As I turned yet again, there were paintings. Bright, laughing, full of life paintings made of nothing but colour and the size of a brush. This was also one of the first times I had seen something so beautiful that was not a drawing of something recognizable. As I looked…. I am guessing that if a reporter were looking at me, he would say that I was staring, at these masterpieces that could fill two walls of space. In any case, as I looked, I could not but overhear the voices of a couple becoming louder and louder as they were most obviously in a disagreement. It was puzzling… A relationship is difficult enough, but to come to a public place where people find enlightenment, to work out differences and irreconcilable questions about a partnership, is creating a bigger difficulty. Probably one that the police and a judge would find in the favour of the Crown.

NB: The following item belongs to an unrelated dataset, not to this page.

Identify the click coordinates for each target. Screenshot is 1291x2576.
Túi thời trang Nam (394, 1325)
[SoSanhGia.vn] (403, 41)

The woman could not understand why the man wouldn’t help her. He countered that what she was pursuing was useless and of no help whatsoever. They were centering on the issue of equality and whether anything that they had was fair and equal. It was dizzying listening to the two of them counter and counter each other. By this time, their voices were loud and carrying, and other patrons of the Tate were beginning to outwardly shush them. I saw one of the security guards, in full uniform, approach them. He put out his arm forcefully, and said sternly, and loudly, that they must keep their voices down and that if they wanted to continue, they would have to leave the Gallery.
Confronted by authority, and the agreement of the general public, the couple started walking, while in overly whispered voices they continued to address each other. Soon, they were on the elevator, I gather, to go down, and the doors closed on them, forever taking them away from anyone here.
The rest of the Tate, of which I have seen only a small percentage, is absolutely just as beautiful and worth the cost of the building, of which the entrance fee is but the smallest infinitissimal price. My thought, coming from that day, is to find life as attractive as the art, if not entirely to be as enraptured as the couple that so heatedly exchanged avowals with each other.